WHAT YOU SHOULD DO =
Your task is to count the lines of the entries below that include the word "every" and to give only the resulting number.

AVAILABLE DATA =
= = = = =
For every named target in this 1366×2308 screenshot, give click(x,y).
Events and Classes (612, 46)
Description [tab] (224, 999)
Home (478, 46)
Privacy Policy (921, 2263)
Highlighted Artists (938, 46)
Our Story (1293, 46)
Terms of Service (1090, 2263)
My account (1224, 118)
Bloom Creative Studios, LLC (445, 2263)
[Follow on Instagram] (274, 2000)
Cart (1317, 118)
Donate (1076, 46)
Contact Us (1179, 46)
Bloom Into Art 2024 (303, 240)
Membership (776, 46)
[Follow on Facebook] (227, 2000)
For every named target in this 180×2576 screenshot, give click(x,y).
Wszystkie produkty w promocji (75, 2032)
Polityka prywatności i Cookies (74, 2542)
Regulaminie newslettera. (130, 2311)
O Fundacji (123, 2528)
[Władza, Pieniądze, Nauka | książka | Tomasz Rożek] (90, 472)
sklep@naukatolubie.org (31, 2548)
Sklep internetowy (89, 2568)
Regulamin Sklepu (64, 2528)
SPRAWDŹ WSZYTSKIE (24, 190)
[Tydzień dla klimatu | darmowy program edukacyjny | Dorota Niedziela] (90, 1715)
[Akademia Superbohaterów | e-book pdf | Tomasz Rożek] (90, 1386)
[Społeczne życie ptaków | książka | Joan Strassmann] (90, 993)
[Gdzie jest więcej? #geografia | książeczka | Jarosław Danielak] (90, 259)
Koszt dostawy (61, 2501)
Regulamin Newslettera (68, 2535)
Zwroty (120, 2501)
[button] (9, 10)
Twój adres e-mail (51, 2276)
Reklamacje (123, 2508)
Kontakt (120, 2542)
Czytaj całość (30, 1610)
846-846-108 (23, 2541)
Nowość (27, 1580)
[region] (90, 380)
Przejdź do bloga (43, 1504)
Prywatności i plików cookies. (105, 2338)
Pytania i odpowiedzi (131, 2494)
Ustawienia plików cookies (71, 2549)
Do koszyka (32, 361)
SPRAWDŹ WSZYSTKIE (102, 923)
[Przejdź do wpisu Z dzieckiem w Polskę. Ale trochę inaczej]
= = = = =
EXPECTED ANSWER =
2